### [Aim]
Render the listing below as a numbered list, with any blank lines omitted.
==== Data shown ====
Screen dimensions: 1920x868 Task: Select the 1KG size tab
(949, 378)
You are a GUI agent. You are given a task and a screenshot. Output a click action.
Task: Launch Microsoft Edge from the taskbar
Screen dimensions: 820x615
====
### [Response to the exercise]
1. Screen dimensions: 1920x868 Task: Select the 1KG size tab
2. (949, 378)
3. You are a GUI agent. You are given a task and a screenshot. Output a click action.
4. Task: Launch Microsoft Edge from the taskbar
5. Screen dimensions: 820x615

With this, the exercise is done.